While America plays Chess—seeking decisive victories, regime change, and checkmate—China plays Wei Qi (Go), pursuing patience, encirclement, and quiet accumulation of power.
Through brilliant storytelling and decades of diplomatic insight, Mahbubani dissects the contrasting worldviews that define Washington and Beijing—and shows how America’s Cold War mindset could lead it into a strategic trap it doesn’t yet see.
In this talk, you’ll learn:
- 🧠 Why America’s “containment” strategy cannot work on a trading superpower
- 🌏 How China’s Wei Qi strategy uses trade, infrastructure, and patience to reshape the world
- 💼 The MPH Formula — Meritocracy, Pragmatism, and Honesty — behind China’s rise
- 🚫 Why forcing nations to “choose sides” is a losing move in a multipolar world
- How America can still win—by learning the new rules of the game
Mahbubani’s message is urgent but hopeful:
- China seeks rejuvenation, not conquest.

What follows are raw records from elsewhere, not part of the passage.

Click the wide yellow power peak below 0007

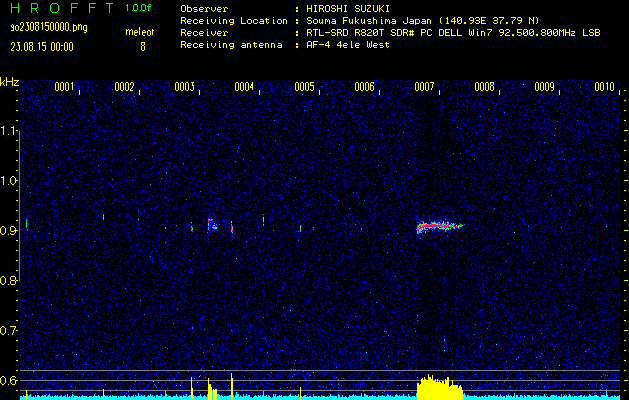point(435,388)
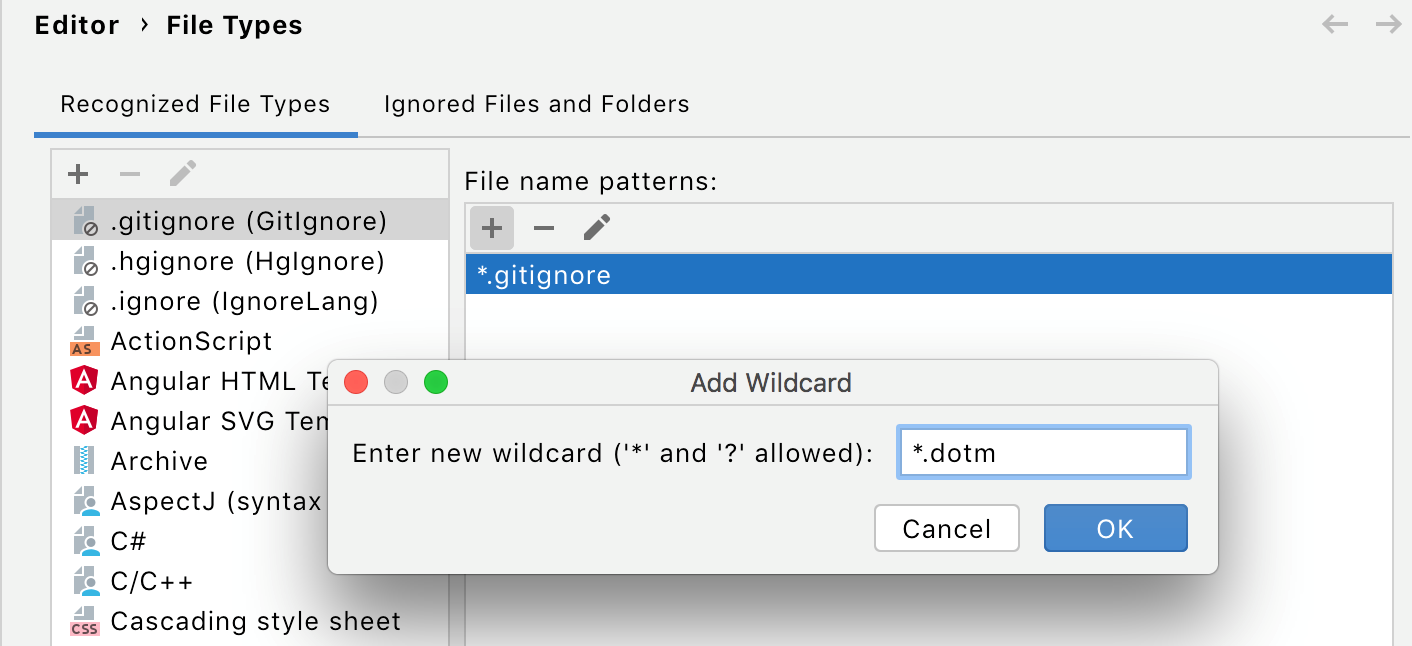Click the minus icon under File name patterns
Screen dimensions: 1412x646
543,228
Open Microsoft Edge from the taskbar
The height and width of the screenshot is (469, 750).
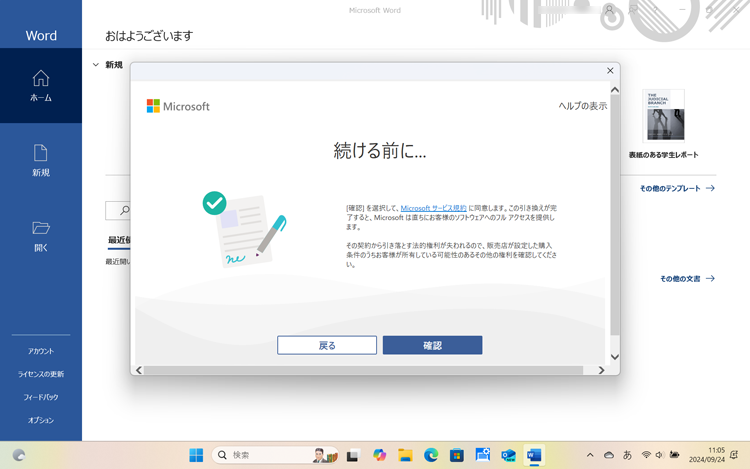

- If America learns to play the long game, both civilizations can thrive.
- But if it keeps playing Chess in a Wei Qi world, everyone loses.
Based on Kishore Mahbubani’s books
Has China Won?: The Chinese Challenge to American Primacy [2022]
Living the Asian Century: An Undiplomatic Memoir [2024]
Full Transcript
We are currently living through the most significant geopolitical contests in human history. It is the friction between the world's oldest continuous civilization, China, and the world's most successful young republic, the United States of America. If you open the New York Times or the Wall Street Journal today, you will read stories about trade tariffs, about semiconductor bans, about spy balloons and naval patrols.
You will read about who is winning this week and who is losing, but if you only follow the headlines, you are missing the story. You are watching the moves, but you do not understand the game. I want to share with you a specific insight, one that became very clear to me during a private lunch I had with Dr. Henry Kissinger in Manhattan in March, 2018. Kissinger is perhaps the only American strategist who truly engaged with the Chinese mind, and the insight is this. The fundamental danger in this rivalry is not just conflicting interests. It is that Washington and Beijing are playing entirely different games.
The United States inheriting the strategic traditions of the West, plays chess. Chess is a game of total victory. It is linear. It is decisive. You deploy your assets, your knights, your rooks, your queen, to the center of the board. You seek a direct confrontation, and the ultimate objective is singular. You must capture the king.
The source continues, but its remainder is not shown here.